WHAT’S NOT SO GREATCSA12_1
We are dealing with a significant outbreak of Japanese beetles, the largest we’ve had in our seven years here, which are attacking lots of wild plants (especially grape & rose, but even elm, shingle oak, and more) along with our apple trees, blackberries, okra, edamame, and eggplant. We’ve found the best way to deal with these prolific and active pests is to approach them first thing in the morning, when the dew is still on, and shake/tap them into containers from the plants. They seem to be unable or unwilling to fly in these conditions, and are much easier to handle. We then take the trays of relatively immobile beetles up to the chickens, who adore this “free” protein supplement:CSA12_3

WEATHER NOTES
Once again, Columbia received some rain that we didn’t. So far, this July is drier than last July, although temperatures haven’t been quite so hot. We are now officially concerned and stressed about the developing drought conditions here; a recent NWS forecast discussion used the apt phrase “hemorrhaging moisture” to describe soil conditions in the region. While the air temperatures aren’t as hot as last year, the sun angle and intensity is the same and is having similar effects on the landscape.

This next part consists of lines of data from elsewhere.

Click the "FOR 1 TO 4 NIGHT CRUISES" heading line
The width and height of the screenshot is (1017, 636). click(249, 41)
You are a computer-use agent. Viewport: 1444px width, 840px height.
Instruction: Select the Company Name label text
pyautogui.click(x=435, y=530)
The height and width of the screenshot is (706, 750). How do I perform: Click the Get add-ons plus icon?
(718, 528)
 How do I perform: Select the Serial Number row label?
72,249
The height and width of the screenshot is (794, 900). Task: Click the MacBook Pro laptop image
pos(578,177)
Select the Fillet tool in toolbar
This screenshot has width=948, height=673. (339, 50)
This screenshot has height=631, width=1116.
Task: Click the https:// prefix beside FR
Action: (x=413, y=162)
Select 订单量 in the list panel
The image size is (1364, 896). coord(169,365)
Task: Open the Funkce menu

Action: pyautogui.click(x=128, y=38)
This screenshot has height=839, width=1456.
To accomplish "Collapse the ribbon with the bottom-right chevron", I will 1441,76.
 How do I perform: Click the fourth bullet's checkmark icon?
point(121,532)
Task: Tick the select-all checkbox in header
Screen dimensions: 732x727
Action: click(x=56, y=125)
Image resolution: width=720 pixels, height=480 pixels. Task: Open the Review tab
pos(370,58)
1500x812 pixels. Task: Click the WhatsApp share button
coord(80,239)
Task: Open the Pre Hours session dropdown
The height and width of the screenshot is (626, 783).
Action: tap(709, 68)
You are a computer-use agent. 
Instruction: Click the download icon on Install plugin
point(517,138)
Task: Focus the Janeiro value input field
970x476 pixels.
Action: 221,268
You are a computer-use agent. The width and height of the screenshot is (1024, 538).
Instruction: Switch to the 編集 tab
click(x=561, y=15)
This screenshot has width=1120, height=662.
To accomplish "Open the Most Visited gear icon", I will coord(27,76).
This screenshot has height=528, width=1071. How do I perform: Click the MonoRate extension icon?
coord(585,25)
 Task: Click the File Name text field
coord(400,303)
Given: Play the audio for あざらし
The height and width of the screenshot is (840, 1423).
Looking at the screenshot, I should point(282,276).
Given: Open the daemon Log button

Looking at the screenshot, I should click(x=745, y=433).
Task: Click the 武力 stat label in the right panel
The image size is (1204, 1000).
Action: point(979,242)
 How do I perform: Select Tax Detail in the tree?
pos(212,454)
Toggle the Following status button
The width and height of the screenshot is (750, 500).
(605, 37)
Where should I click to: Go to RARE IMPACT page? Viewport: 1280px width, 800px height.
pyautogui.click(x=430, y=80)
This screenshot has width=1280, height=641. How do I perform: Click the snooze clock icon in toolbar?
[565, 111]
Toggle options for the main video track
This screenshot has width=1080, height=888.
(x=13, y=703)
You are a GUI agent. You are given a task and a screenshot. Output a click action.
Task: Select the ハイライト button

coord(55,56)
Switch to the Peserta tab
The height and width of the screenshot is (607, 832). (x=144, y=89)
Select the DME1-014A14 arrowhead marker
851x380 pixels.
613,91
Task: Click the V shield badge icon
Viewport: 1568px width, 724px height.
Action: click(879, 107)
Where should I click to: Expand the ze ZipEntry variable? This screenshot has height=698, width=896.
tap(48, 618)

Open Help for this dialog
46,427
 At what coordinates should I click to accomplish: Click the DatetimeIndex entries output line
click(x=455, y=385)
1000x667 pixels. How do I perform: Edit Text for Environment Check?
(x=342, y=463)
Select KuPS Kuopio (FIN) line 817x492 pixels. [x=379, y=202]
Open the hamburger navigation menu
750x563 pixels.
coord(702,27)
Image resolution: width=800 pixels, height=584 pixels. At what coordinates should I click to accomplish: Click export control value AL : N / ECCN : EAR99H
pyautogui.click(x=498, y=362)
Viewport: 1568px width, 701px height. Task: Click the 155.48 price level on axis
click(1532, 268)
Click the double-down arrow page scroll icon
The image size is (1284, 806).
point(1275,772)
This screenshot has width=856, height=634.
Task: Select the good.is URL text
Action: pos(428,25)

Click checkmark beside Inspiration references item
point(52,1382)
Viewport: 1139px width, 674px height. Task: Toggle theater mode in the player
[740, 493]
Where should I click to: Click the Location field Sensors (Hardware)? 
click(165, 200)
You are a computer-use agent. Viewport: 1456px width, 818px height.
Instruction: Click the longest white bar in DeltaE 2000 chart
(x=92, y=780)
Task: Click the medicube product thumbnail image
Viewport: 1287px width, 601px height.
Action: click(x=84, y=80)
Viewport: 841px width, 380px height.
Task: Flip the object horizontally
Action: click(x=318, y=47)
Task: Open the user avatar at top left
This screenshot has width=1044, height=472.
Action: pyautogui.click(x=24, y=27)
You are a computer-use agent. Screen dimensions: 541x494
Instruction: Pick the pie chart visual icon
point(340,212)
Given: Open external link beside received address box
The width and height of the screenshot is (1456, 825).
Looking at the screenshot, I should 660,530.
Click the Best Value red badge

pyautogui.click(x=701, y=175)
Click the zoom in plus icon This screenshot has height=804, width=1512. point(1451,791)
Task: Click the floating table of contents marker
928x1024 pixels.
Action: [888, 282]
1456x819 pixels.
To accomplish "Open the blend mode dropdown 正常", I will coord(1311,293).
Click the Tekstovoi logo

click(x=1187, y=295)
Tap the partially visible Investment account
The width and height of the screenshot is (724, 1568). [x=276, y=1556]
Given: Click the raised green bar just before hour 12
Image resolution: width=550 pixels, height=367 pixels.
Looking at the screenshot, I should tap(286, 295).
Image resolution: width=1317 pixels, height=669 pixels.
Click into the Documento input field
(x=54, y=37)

The ground is so dry in places that, while moving the pigs’ net-fences recently, we had to use a bucket of water to moisten the soil just so we could get the fence posts in. We’re in near-constant-irrigation mode, planning our laundry & dishwashing around the crops to keep our water pressure up. We just invested in a few more timers to help us control the irrigation, but it’s still one more thing to manage in an already busy season.